Nagito's visible joy didn't do much to assuage his fears. The two of them set up the projector and made their way to the middle of the theater as the commercials played. With each commercial, Hajime's apprehension only grew, until the movie finally began.

"Doesn't the airport look like a green screen?" Nagito asked, after twenty five minutes of complete silence. Hajime nearly jumped out of his skin. "You have to wonder how much of the budget was paid to the actors, for every other aspect to appear so cheap. You know, some people think this movie was an embezzlement scam—"

"Stop talking."

Nagito cheerfully obeyed.

The movie was somehow _so much worse_ than he'd expected. The humor was beyond flat—it was practically concave. Regret began to seep in around the thirtieth fart joke—he almost preferred the sound of Nagito’s voice to the sound of Adam Sandler’s shrill yammerings. Was that romantic? Was this _date_ supposed to be romantic? He doubted it, considering that Nagito’s movie selection had clearly been an effort to torture him. Hajime turned to glance at the other man, hoping to take comfort in the fact that Nagito would look equally miserable. No such luck—a serene smile was spread over his face as he watched the movie, absolutely enraptured... 

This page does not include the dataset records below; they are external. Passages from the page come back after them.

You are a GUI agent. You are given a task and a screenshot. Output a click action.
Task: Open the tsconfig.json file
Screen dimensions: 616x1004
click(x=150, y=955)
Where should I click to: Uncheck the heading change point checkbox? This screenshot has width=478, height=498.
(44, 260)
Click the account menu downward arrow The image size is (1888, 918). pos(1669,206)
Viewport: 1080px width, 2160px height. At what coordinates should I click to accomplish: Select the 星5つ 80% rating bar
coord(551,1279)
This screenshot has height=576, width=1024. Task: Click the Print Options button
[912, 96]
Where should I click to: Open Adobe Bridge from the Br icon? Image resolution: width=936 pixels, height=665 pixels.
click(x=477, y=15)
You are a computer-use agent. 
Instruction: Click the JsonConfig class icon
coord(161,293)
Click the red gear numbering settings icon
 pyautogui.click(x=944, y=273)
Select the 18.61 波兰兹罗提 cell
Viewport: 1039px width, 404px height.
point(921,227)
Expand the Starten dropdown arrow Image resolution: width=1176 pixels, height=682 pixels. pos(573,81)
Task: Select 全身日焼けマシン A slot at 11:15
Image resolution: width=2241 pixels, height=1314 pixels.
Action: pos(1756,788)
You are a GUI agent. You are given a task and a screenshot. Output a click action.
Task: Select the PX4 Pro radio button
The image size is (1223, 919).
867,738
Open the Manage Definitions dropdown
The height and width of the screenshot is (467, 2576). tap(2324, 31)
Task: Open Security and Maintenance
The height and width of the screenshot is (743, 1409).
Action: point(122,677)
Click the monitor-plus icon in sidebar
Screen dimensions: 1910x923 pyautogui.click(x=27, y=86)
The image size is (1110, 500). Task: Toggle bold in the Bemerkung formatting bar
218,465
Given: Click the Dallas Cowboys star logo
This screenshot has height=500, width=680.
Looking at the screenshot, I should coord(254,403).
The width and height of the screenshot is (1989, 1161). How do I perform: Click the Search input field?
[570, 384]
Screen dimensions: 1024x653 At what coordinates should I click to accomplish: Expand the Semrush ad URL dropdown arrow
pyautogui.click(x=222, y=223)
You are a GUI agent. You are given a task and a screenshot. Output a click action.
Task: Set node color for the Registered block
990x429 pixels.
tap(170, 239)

There was no way he was enjoying this. There was no way anyone _could_ enjoy this.

From that moment on, Hajime's attention was split cleanly between watching Nagito's face and the screen. Each time Adam Sandler set up a shitty, humorless joke, Hajime would turn to watch Nagito's reaction to the punchline. The result was always the same—Nagito didn’t laugh, didn’t groan, didn’t react much at all besides holding that same, placid grin. Hajime wondered if the other boy was taking this time to astral project into another dimension, leaving him to watch a fucking Adam Sandler movie all by himself. 

"Hinata-kun?"

Snapping out of a trance, Hajime's eyes darted up to meet Nagito’s. He realized, all too suddenly, that he had spent the better part of the last few minutes staring at Nagito's stupid, chapped lips.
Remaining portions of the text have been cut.